Let’s consider a simple group of Kubernetes threats to begin with:
Attacker on the Network: sensitive endpoints (such as the API server) can be attacked easily if public.
Compromised application leads to foothold in container: a compromised application (remote code execution, supply chain compromise) is the start of an attack.
Establish Persistence: stealing credentials or gaining persistence resilient to pod, node, and/or container restarts.
Malicious Code Execution: running exploits to pivot or escalate and enumerating endpoints.
Access Sensitive Data: reading secret data from the API server, attached storage, and network-accessible datastores.
Denial Of Service: rarely a good use of an attacker’s time. Denial of Wallet and Crypto Locking are common variants.
It’s also useful to draw Attack Trees to conceptualise how the system may be attacked and make the controls easier to reason about. Fortunately, our initial threat model contains some useful examples.
These diagrams use a simple legend, described in Figure 1-6.
The “Goal” is an attacker’s objective, and what we are building the Attack Tree to understand how to prevent.
The logical “AND” and “OR” gates define which of the child nodes need completing to progress through them.
In Figure 1-7 you see an attack tree starting with a threat actor’s remote code execution in a container.

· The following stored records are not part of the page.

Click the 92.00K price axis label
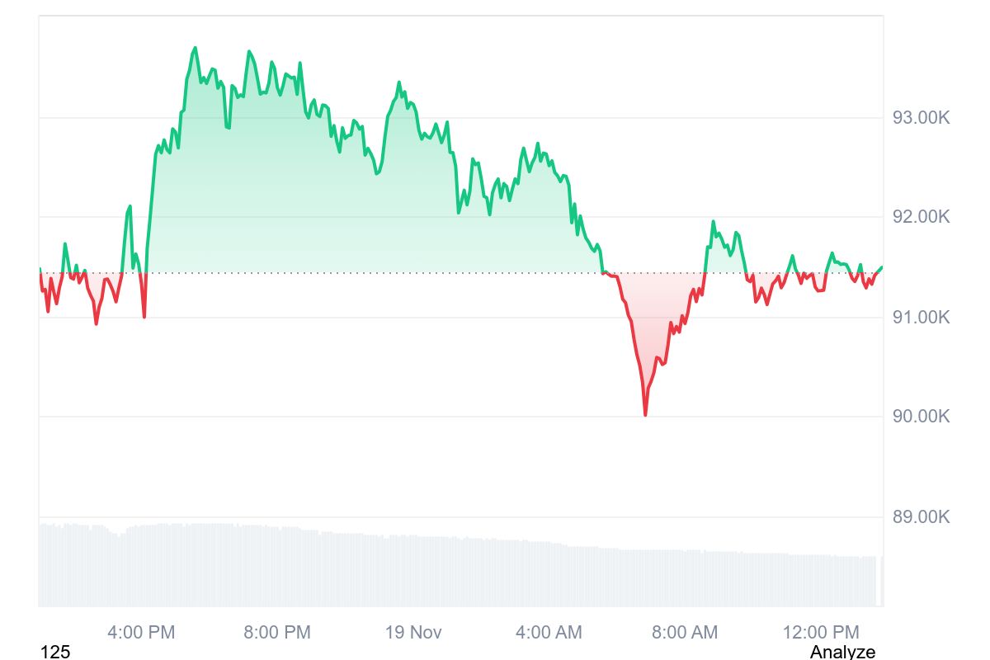This screenshot has width=990, height=660. pyautogui.click(x=921, y=217)
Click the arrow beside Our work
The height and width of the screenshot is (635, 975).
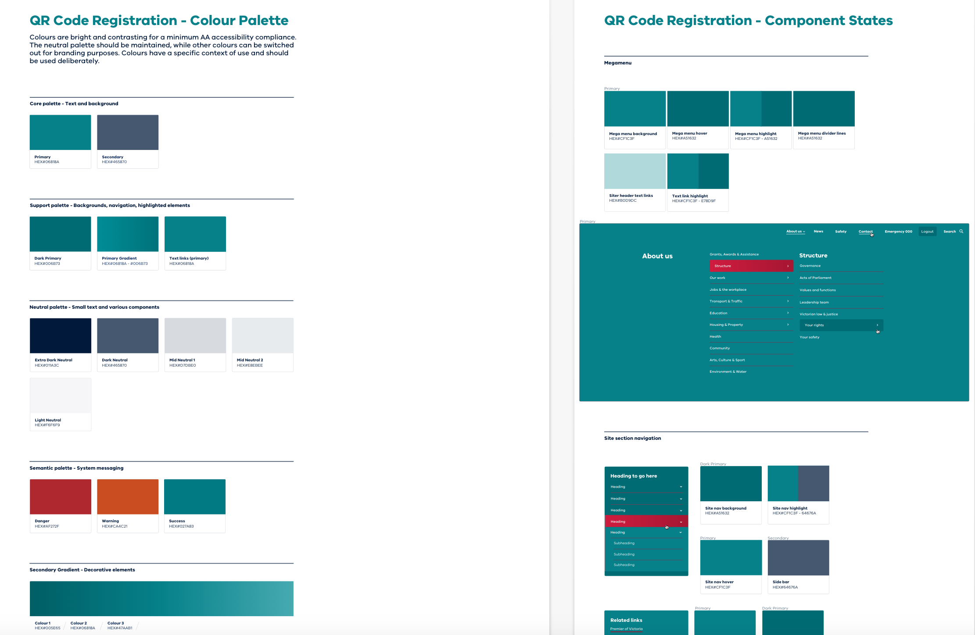tap(788, 278)
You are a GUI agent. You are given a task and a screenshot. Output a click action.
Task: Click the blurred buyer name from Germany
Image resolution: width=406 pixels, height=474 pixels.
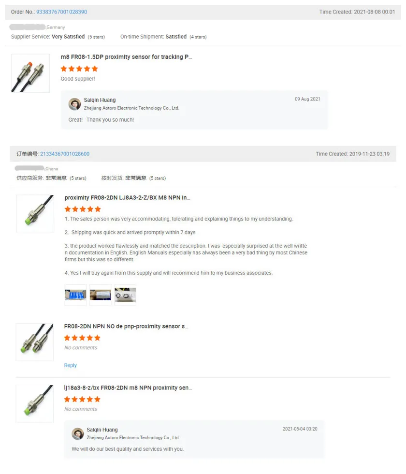28,27
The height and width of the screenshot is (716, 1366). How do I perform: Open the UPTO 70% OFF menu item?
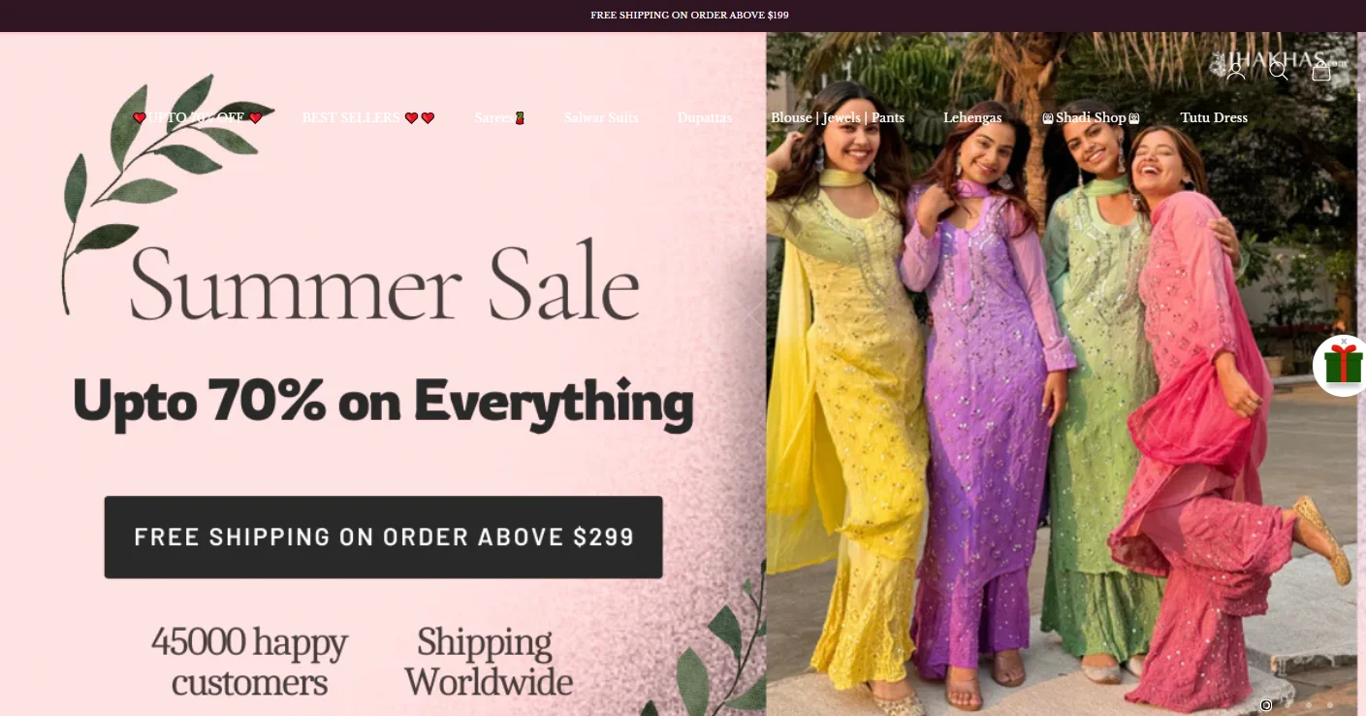[x=198, y=117]
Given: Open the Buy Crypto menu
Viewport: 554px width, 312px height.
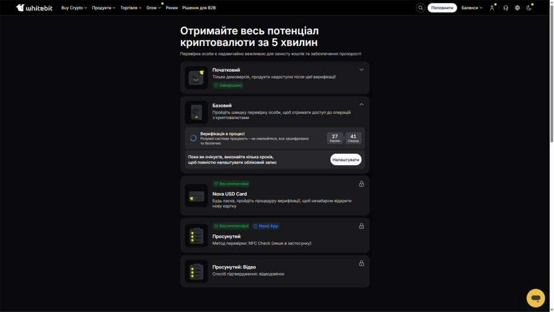Looking at the screenshot, I should (x=74, y=8).
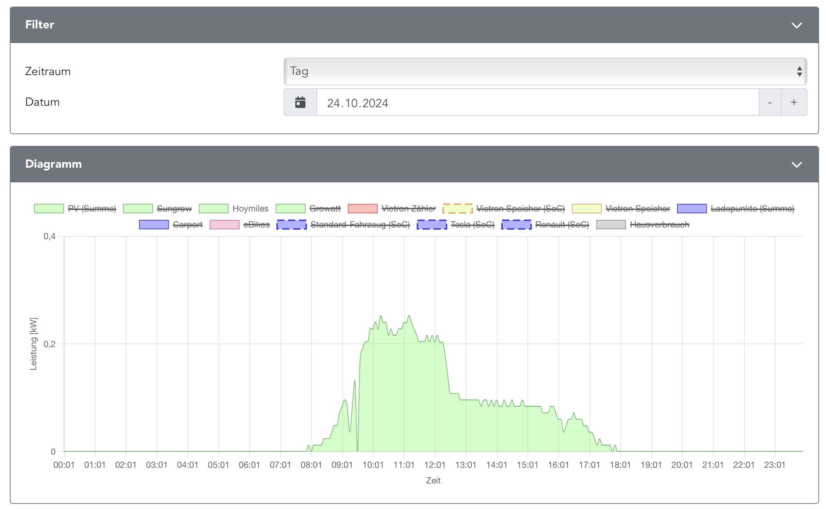
Task: Open the Zeitraum Tag dropdown
Action: (x=545, y=71)
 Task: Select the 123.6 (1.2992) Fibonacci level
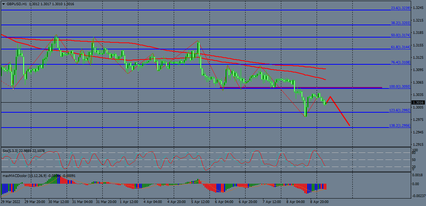click(x=399, y=110)
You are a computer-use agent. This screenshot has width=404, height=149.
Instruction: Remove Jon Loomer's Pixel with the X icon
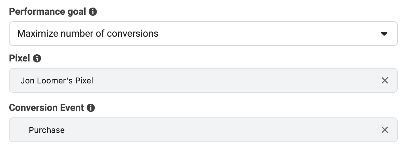click(384, 81)
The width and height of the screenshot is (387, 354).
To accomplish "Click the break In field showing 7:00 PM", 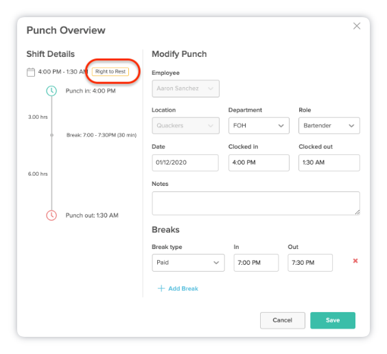I will tap(256, 263).
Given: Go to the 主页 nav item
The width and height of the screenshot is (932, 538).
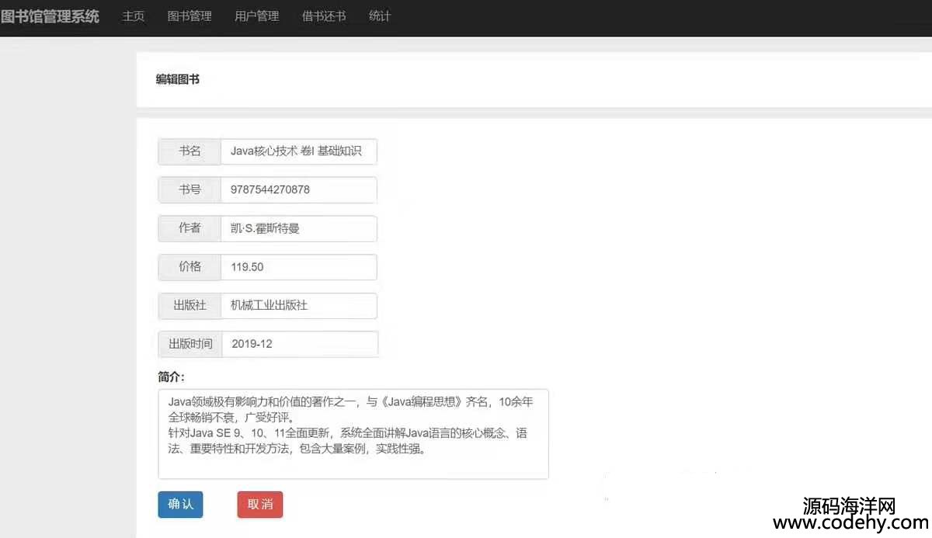Looking at the screenshot, I should coord(133,16).
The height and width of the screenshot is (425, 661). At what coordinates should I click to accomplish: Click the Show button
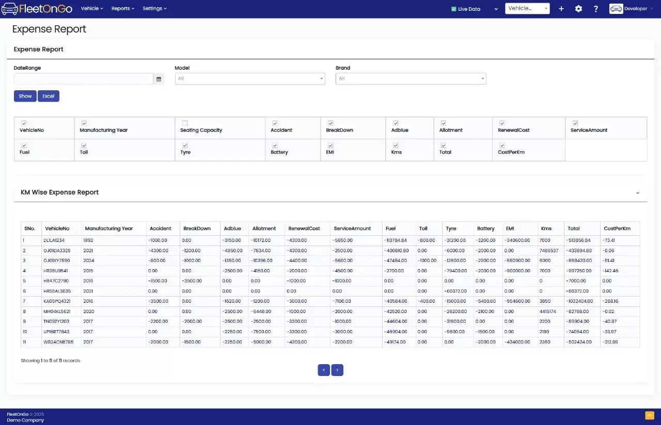click(25, 96)
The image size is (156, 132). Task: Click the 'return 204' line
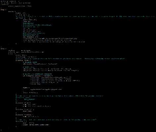click(x=35, y=84)
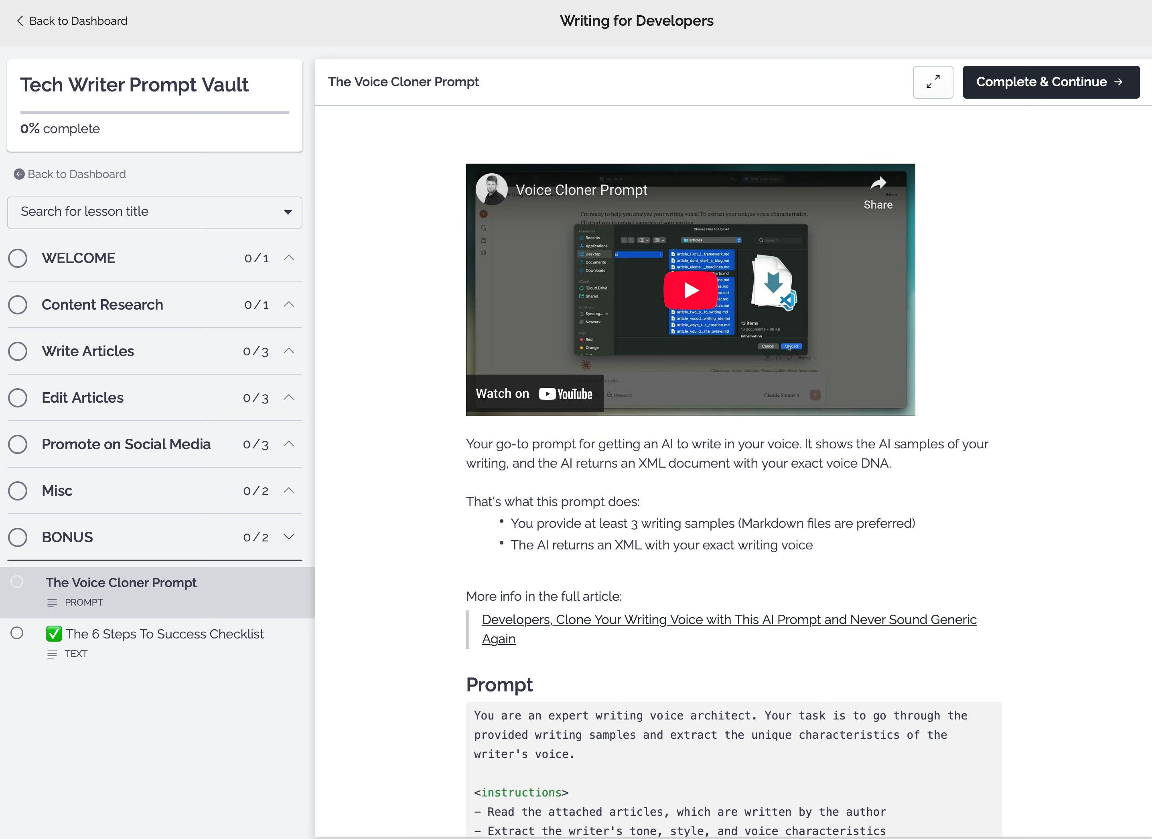Viewport: 1152px width, 839px height.
Task: Open the lesson title search dropdown
Action: point(154,212)
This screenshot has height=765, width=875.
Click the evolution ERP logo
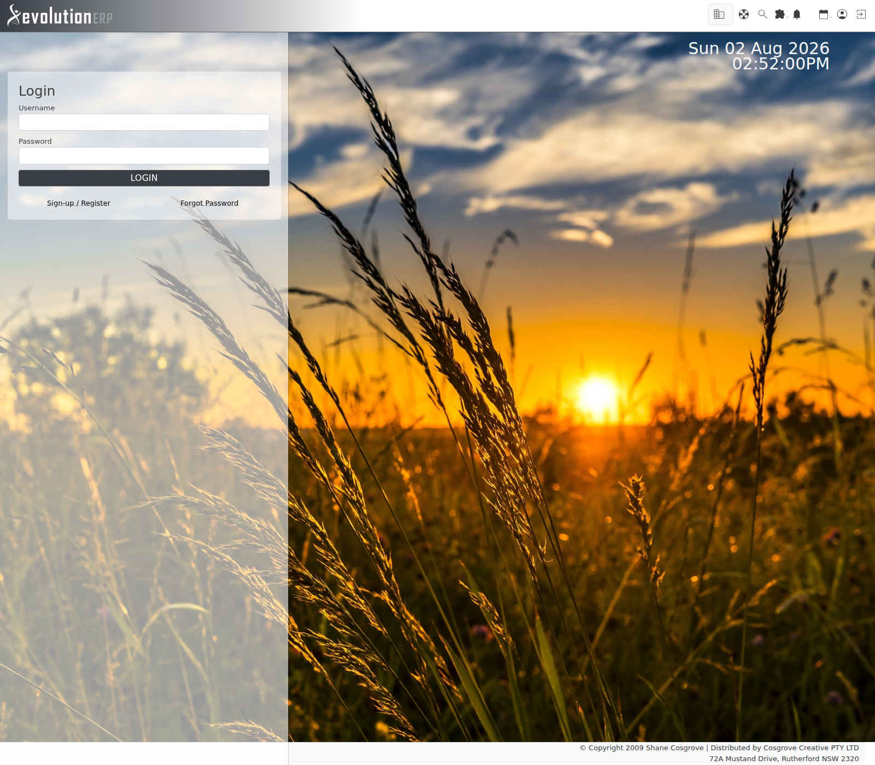(60, 16)
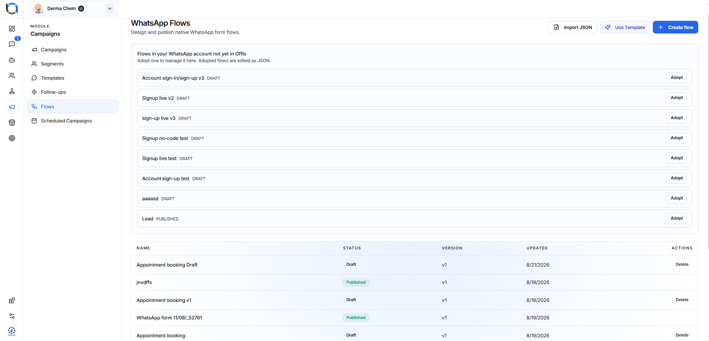Adopt the Lead published flow
The width and height of the screenshot is (709, 341).
(677, 219)
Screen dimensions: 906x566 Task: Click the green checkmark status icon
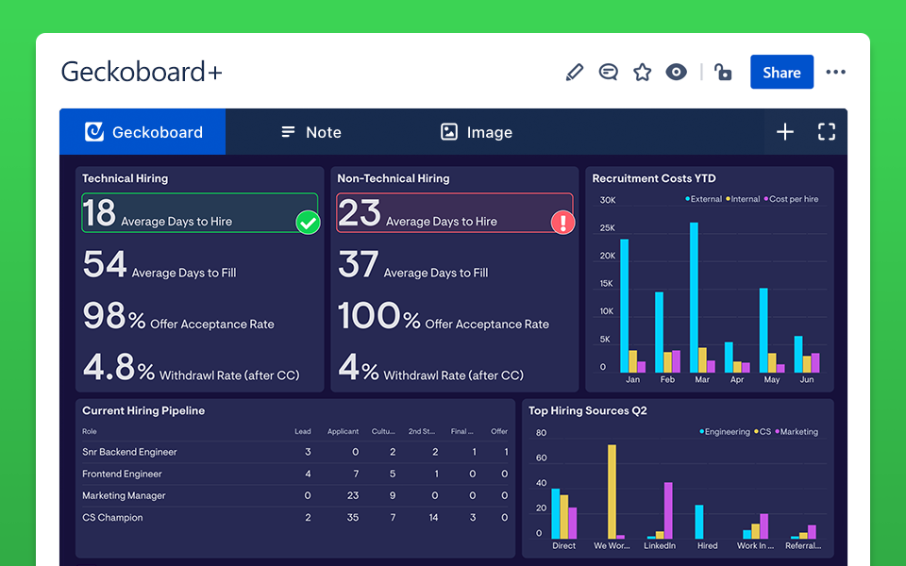coord(308,223)
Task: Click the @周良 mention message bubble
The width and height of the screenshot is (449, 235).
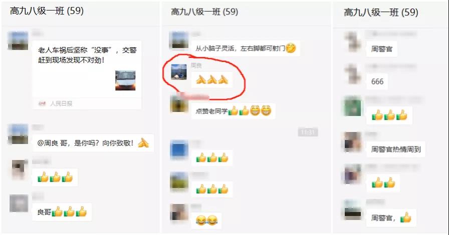Action: [x=93, y=143]
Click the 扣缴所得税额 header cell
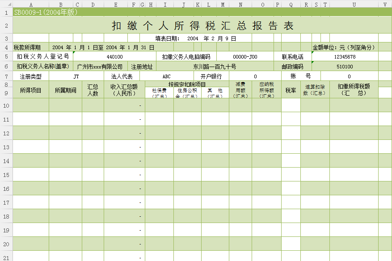The image size is (392, 261). pos(354,90)
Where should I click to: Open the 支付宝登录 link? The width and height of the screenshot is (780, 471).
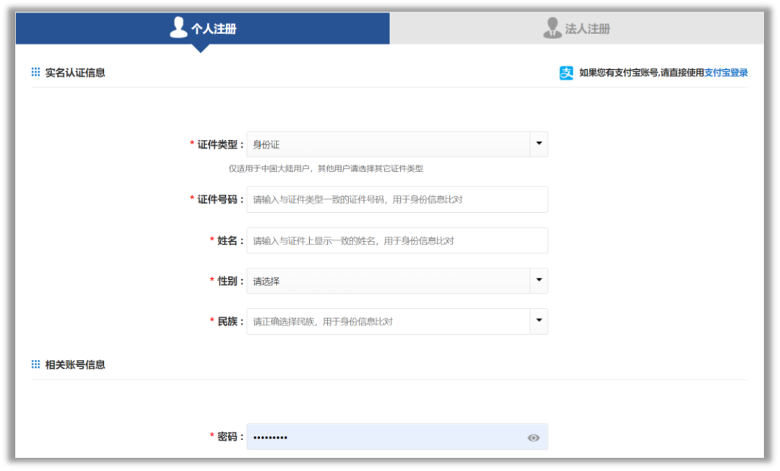726,73
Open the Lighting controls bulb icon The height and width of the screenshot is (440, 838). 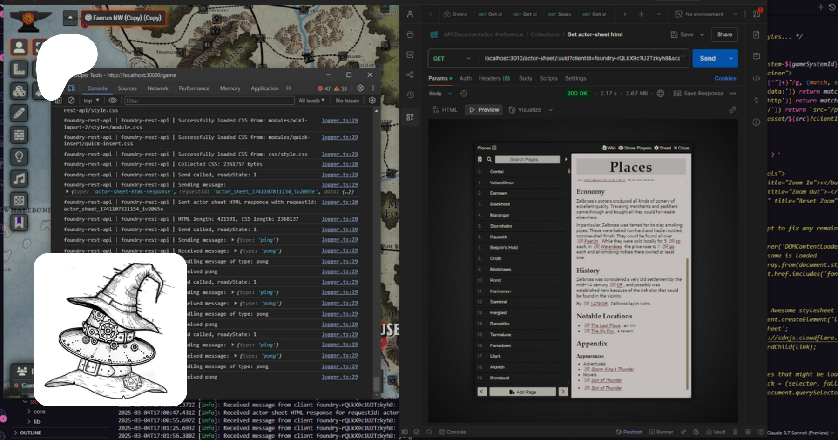(x=19, y=157)

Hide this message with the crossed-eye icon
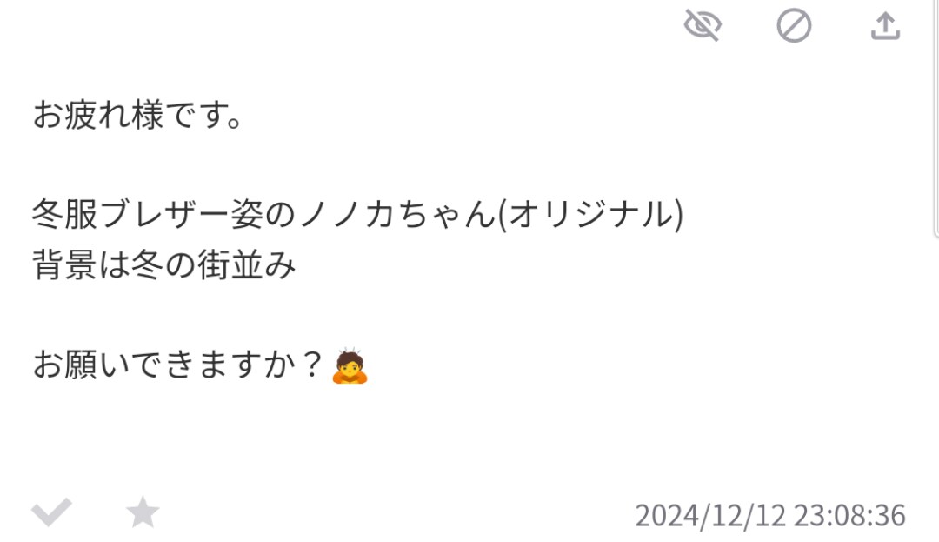pos(703,26)
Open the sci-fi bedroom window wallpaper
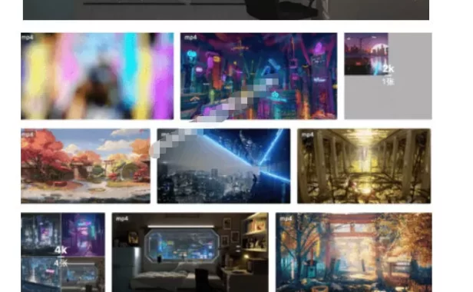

You now know what you want to protect against and have some simple attack trees, so you can quantify the controls you want to use.
At this point, your team has generated a list of threats. We can now cross-reference them against some commonly-used threat modelling techniques and attack data:
STRIDE (framework to enumerate possible threats)
This is also a good time to draw on pre-existing, generalised threat models that may exist:
Trail of Bits and Atredis Partners Kubernetes Threat Model for the Kubernetes Security Audit Working Group (now SIG-security) and associated security findings, examining the Kubernetes codebase and how to attack the orchestrator
ControlPlane’s Kubernetes Threat Model and Attack Trees for the CNCF Financial Services User Group, considering a user’s usage and hardened configuration of Kubernetes
NCC’s Threat Model and Controls looking at system configuration
No threat model is ever complete. It is a point-in-time best effort from your stakeholders and should be regularly revised and updated, as the architecture, software, and external threats will continually change.
Software is never finished. You can’t just stop working on it. It is part of an ecosystem that is moving.
Now you are equipped with the basics: you know Captain Hashjack, your adversary. You understand what a threat model is, why it’s essential, and how to get to the point you have a 360-view on your system. In this chapter we further discussed threat actors and attack trees and walked through a concrete example. We have a model in mind now so we’ll explore each of the main Kubernetes areas of interest. Let’s jump into the deep end: we start with the pod.